Pagi datang menyingsing. Kusambut hari ini dengan semangat membara. Tinggal hitungan hari liburan berakhir dan hari ini tepat pertunangan Luna. Sebenarnya Luna mengundangku u/ datang, tapi aku memutuskan u/ menghindar. Sampai liburan ini berakhir, aku memutuskan pergi menikmati indahnya warna-warni kehidupan. Biasanya aku pulang ke rumah naik bis, tapi kali ini aku ingin nostalgia dalam gerbong kereta yg penuh segala macam carut marut kehidupan.
Sesampainya di stasiun tanah kelahiranku, Niko, sahabatku dan Rian yg sudah lama tak jumpa karena dia pindah sekolah, menjemputku di stasiun. Mahasiswa filsafat ini ku ajak menemaniku menapaki rel kereta dari ujung pulau jawa bagian barat sampai ujung pulau jawa bagian timur. Cukup gila, dan terkesan buang-buang waktu, tapi inilah dulu yg aku, Rian, dan Niko lakukan saat mengawali liburan sekolah.

'aku kira setelah berpisah sekian lama kau sudah waras', ejek Niko padaku.
'aku merindukan masa-masa kita dahulu, karena itu ku ajak kau nostalgia', jawabku.
'seandainya Rian masih ada, mungkin dia punya ide caranya nostalgia yg lebih gila', jawab Niko sambil tertawa.

Tidak lama setelah itu, aku dan Niko naik kereta memulai perjalanan. Hanya lewat pesan singkat kusampaikan ijin aku pergi ke luar kota dan permintaan maaf karena tidak menyempatkan pulang ke rumah dahulu.
Sepanjang perjalanan, kunikmati suasana yg ada. Hembusan angin yg membelai mesra, suara angin yg lirih tapi merdu saat menyentuh dedaunan, cukup memberikan sedikit ketenangan pada jiwa kosongku. Kami saling bertukar cerita dan kuceritakan kejadian yg baru ku alami akhir-akhir ini. Dan perkataan mahasiswa filsafat ini cukup menyentuh dan memberikan hiburan pada hatiku.

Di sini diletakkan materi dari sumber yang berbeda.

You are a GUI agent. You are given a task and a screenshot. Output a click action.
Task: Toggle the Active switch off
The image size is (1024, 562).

Sekian lama perjalanan, gelandangan, pengemis, pedagang, dan lain sebagianya selalu setia menemani silih berganti. Niko sibuk merangkai kata-kata indah u/ materi skripsinya. Penumpang lain sibuk dengan barang bawaannya dan ada yg sibuk dengan mimpinya. Aku hanya terdiam, kulihat pemandangan alam sekitar, ku mencoba mengumpulkan kembali semangat yg selama ini punah. Waktu rehat yg cukup singkat ini ku gunakan sebaik mungkin. Dan aku mulai menemukan kembali mozaik-mozaik kehidupan baru yg siap ku susun. Aku tersadar, perasaan sakitnya hati karena cinta terhadap tambatan hati belum seberapa bila dibandingkan dengan perasaan sakit hatinya para pengemis dan gelandangan ini yg selalu dipandang sebelah mata oleh masyarakat. Tapi mereka menikmati keadaan itu, karena inilah yg tuhan berikan u/ mereka. Mereka hanya bisa berusaha, selebihnya di serahkan kepada sang penggenggam jiwa.

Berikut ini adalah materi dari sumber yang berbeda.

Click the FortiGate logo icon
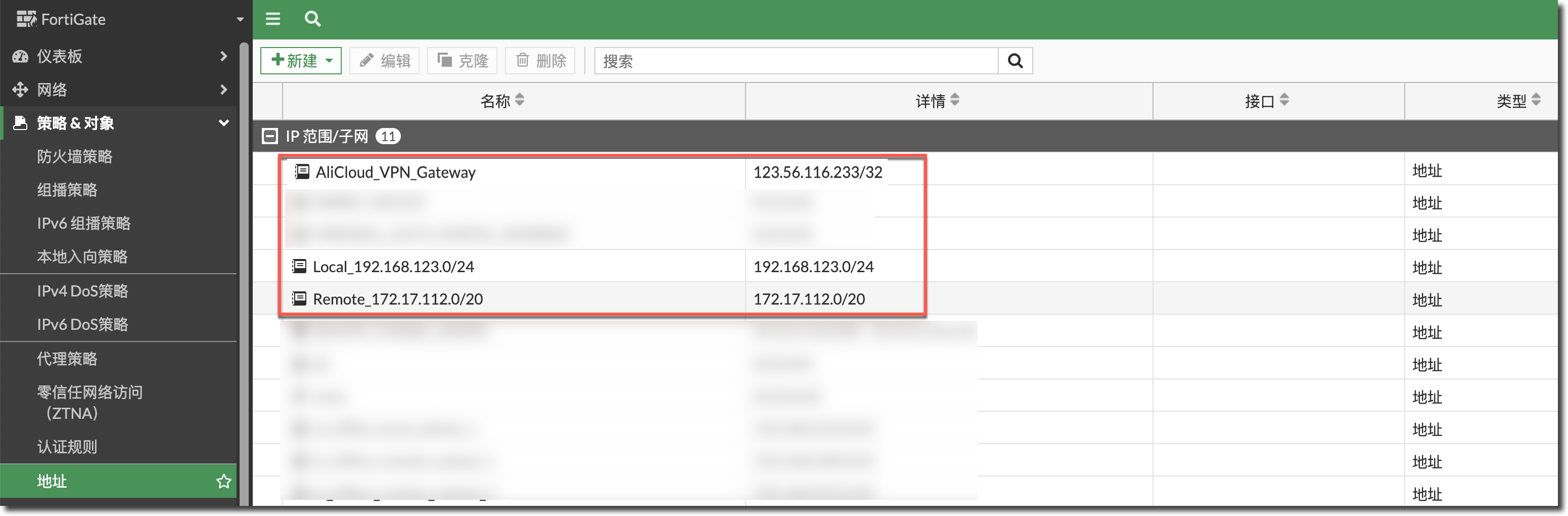This screenshot has width=1568, height=516. click(x=26, y=20)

Senja mulai datang sambut sang bulan. Suasana malam di gerbong kereta yg kotor dan bau segala macam aroma ini sungguh tak bisa dilukiskan. Tetapi yg pasti dari keadaan ini muncul buih-buih semangat menjalani hari-hari. Ku tutup lembaran kelam ini. Aku yakin Andre bisa membuat Luna bahagia.

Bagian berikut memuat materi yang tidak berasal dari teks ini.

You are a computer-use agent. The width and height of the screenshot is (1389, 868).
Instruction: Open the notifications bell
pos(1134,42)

Lalu aku? Aku tetaplah aku yg masih seperti dulu, hanya saja dengan semangat baru menatap dunia.
Malam makin sunyi, Niko sudah tertidur, penumpang yg lain pun sedang asik bermain dengan mimpinya masing-masing, para gelandangan dan pengemis pun menikmati mimpinya dalam gerbong ini. Kini yg terdengar hanya suara roda kereta diatas rel memecah kebisuan malam. Aku mulai memejamkan mata, dan besok pagi akan kusambut prolog sang mentari yg memanjakan bumi ini. Apa yang aku cari biarlah aku yang menemukan dalam pencarian terakhir ini.